Mae’lin ran his hands over his
hair, shaking out the blonde spikes, but only making it a little more
erratic and wild-looking. It looked good on him, truth be told. “I
don’t know. I was always working in the fields, making sure the
harvest was in on time. My mother basically handed it to me
completely until my brothers grew up.” He sighed a little. “Are
we too far behind, Firia?” His emerald eyes looked to her
hopefully.
“I’m not going to give up
magic, are you?” Firia retorted, her voice taking on a hard
edge.
There was a moment’s pause as
what she said sunk in, then he shook his head firmly. “There’s
no giving it up. If I don’t make it here, then I’m…”
he blushed a little, “I’d have to go back home and be a
farmer for the rest of my days. That’d be the best thing I
could hope for…”
“I’d be a groundskeeper, so
we’re both just going to have to suck it up and catch up,
alright? If we didn’t have the skills, we wouldn’t be
here, right? So we’re just going to have to, once more,
struggle to get what the rich kids get for free.”
She was surprised by how determined and
strong she sounded, for she felt defeated. She couldn’t even
contact Varuj with all the latent magic in the air and whatever
spells they’d used to bind them. She was surprised by how
lonely and quiet she felt inside.
Mae’lin went quiet a while, the
two of them nestled in their nook together. “How do we learn
this stuff though? I mean… if it were that easy…”

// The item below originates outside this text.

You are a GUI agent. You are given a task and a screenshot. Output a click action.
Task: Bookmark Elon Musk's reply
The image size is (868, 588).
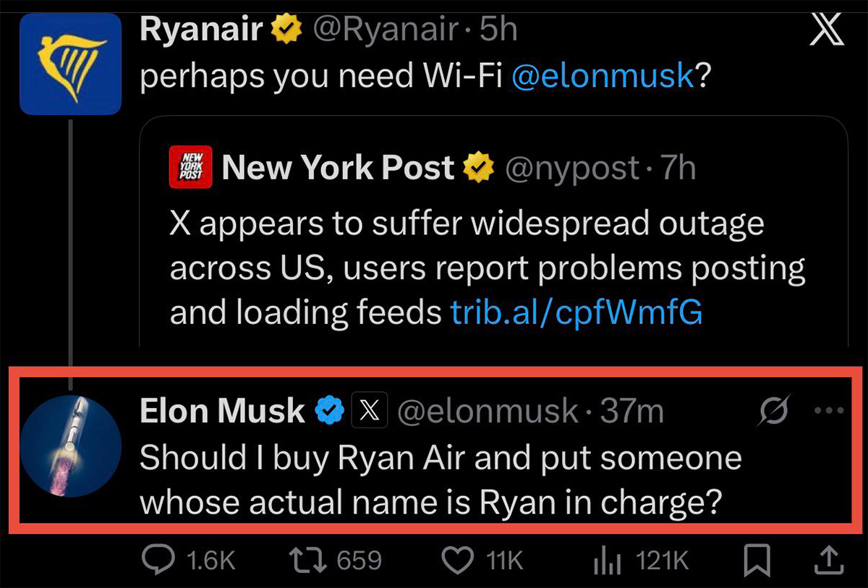pyautogui.click(x=757, y=561)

He furrowed his smooth, fair brow in thought as he stared off. “We
were amazing together,” he abruptly stated, quickly blushing
thereafter as he looked to her then away. “I mean… our
magic was. At the competition.”
Her skin tingled with warmth and her
face began to pinken but she nodded all the same. “It was one
of the best things I’ve ever done. And I don’t want them
to take that away from me. So I don’t know how I’m going
to do it, but we’ll figure it out together, alright? We won’t
sit with them tomorrow.”
Somehow that made the worry drain from
his face before her very eyes. The curiously handsome face took on a
pleasant demeanor as he smiled to her so warm and genuinely. With a
nod he said, “I’m glad we’ve become such good
friends, Firia. This place…” he took a glance aside,
“It’d be too intimidating to go it alone, I think.”